Updated

A prosecutor told jurors Thursday that a U.S. citizen went to Pakistan in 2008 with two others determined to kill American troops in Afghanistan, but a defense lawyer said the men were "immature, naïve and clueless" and easily manipulated by both al-Qaida and U.S. investigators.

Both versions of Adis Medunjanin's trip abroad were offered during closing arguments before a federal jury in Brooklyn begins deliberating the fate of the Bosnian-born Muslim who became a naturalized U.S. citizen.

Medunjanin is charged with nine crimes, including conspiring to use weapons of mass destruction and conspiring to provide material support to al-Qaida by prosecutors who say he returned to New York weeks after he left to begin planning a martyrdom operation to set off explosives in the city's subway.

Assistant U.S. Attorney Berit Berger said Medunjanin and the other two men quickly ditched their original plan to fight for the Taliban against Americans in Afghanistan when they connected with al-Qaida operatives in Pakistan who wanted them to return to America on a terrorism mission.

"This is Terrorism 101," she said. "The goal of this conspiracy was to kill as many people as possible."

Medunjanin has pleaded not guilty to charges he became an al-Qaida operative who discussed bombing movie theaters, Grand Central Terminal, Times Square and the New York Stock Exchange before settling on the city's subways.

The defense has argued that federal agents unfairly coerced Medunjanin into making incriminating statements after they intimidated his family.

The prosecution's case "brought to the surface the worst fears about our future ... A plot to bomb subways," but is not as clear-cut as the government claims, defense lawyer Robert Gottlieb told jurors.

Medunjanin traveled to Pakistan in 2008 with Najubullah Zazi and Zarein Ahmedzay. Zazi and Ahmedzay both pleaded guilty and cooperated against him.

Gottlieb called his client and the two other men "immature, naïve and clueless" when they set out for Afghanistan to fulfill some "romantic version of jihad. ... His plan and intent was to join the Taliban and stand up for what he believes in. That was his purpose."
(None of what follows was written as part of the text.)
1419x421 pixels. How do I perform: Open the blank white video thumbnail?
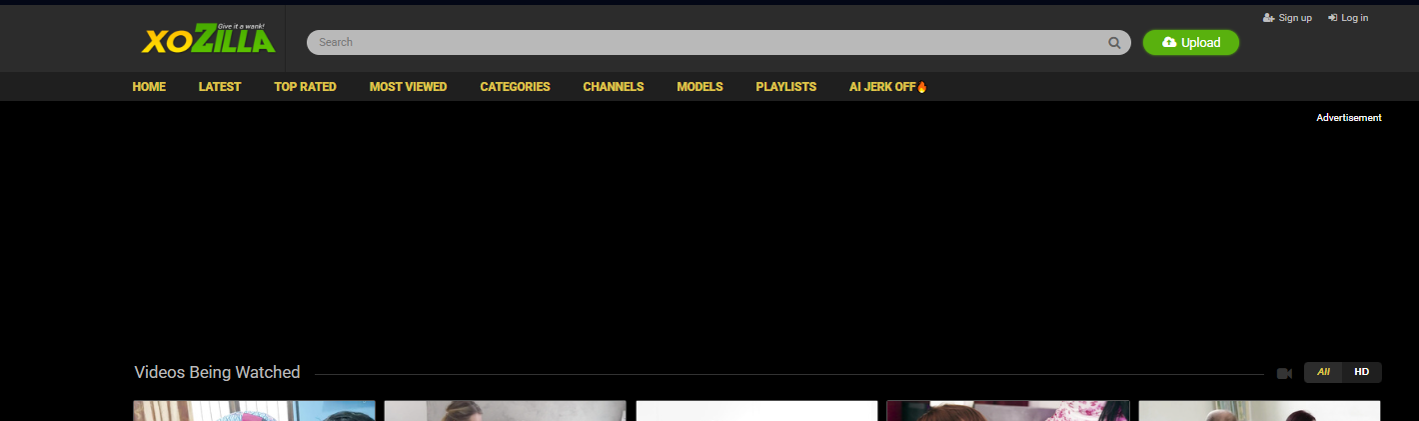click(x=756, y=411)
Zazi, who testified as a government witness, learned about explosives at an al-Qaida training camp in Pakistan. Berger showed the jury pictures of a rocket propelled grenade and a bazooka, saying the defendant won a special lottery to shoot a bazooka.

She said al-Qaida leaders told them that "if you can't make a bomb, make something smaller" because in other missions, "people have failed because they tried to do something big and ended up not doing anything."

Medunjanin returned to New York, where he studied and worked as a doorman in a Manhattan building, in September 2008 while the other two came back the following January.

Zarein returned to his family in Queens while Zazi went to Colorado.

Zarein testified that the three agreed the New York subways would be a good target.

Berger said Zazi assembled a bomb out of household products in a Colorado hotel room before driving across America, arriving in New York on Sept. 10, 2009. She said the men realized they were being followed by law enforcement so Zazi dumped his bomb ingredients into a mosque toilet and flew back to Colorado.

Berger said Medunjanin loved Osama bin Laden more than himself — a claim the defense contested.

The prosecutor said the defendant was so frustrated that he could not carry out his suicide mission with the others that he finally got in his car on Jan. 7, 2010, and decided to crash it and kill other motorists. She said Medunjanin was speeding down the Whitestone Expressway at more than 90 mph when he wrecked.

"He was hoping to die and in the process to kill as many people as he could," she said, adding that the air bags in his car kept him from getting even a scratch and no other motorists were injured.

She played for the jury a 911 call the defendant made from his cellphone as he drove. He could be heard shouting: "We love ... We love death!"